* **MATERIALS PROVIDED**:
····················

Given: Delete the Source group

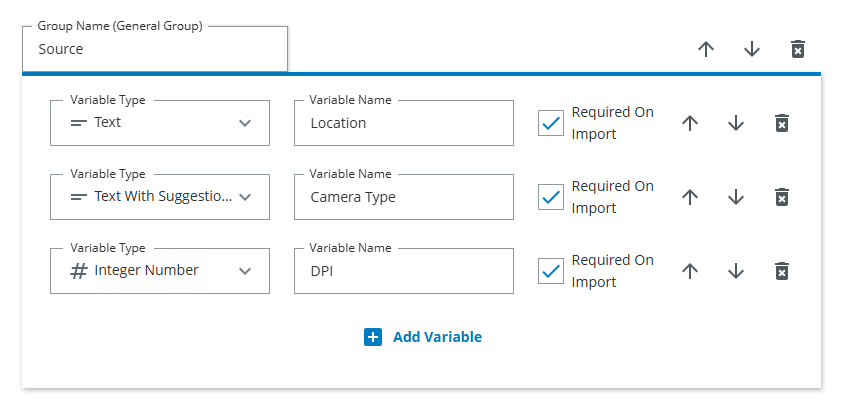Looking at the screenshot, I should tap(798, 49).
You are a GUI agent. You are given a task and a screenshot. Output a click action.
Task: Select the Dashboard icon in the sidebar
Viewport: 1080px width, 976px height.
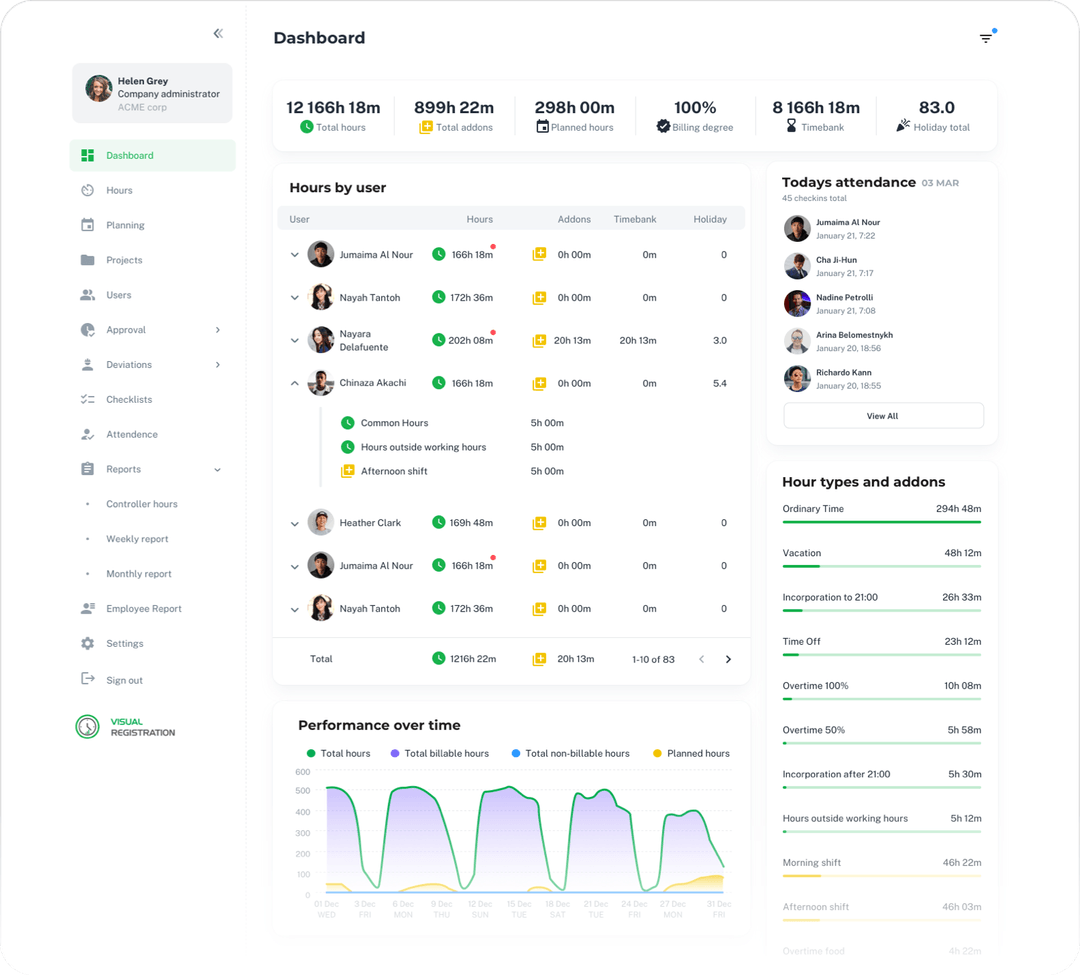click(86, 155)
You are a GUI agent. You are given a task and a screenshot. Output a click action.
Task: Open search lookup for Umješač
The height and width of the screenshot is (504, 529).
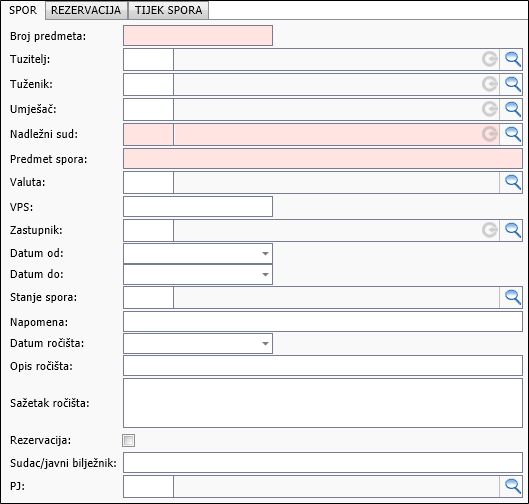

····················

* **WORK INSTRUCTIONS**: Repeat each entry above word for word, leaving every picture out.

* **SOLUTION TO THIS PROBLEM**:
Given: Delete the Source group

Looking at the screenshot, I should tap(798, 49).
You are a GUI agent. You are given a task and a screenshot. Output a click action.
Task: Select the Dashboard icon in the sidebar
Viewport: 1080px width, 976px height.
click(86, 155)
You are a GUI agent. You are given a task and a screenshot. Output a click action.
Task: Open search lookup for Umješač
The height and width of the screenshot is (504, 529).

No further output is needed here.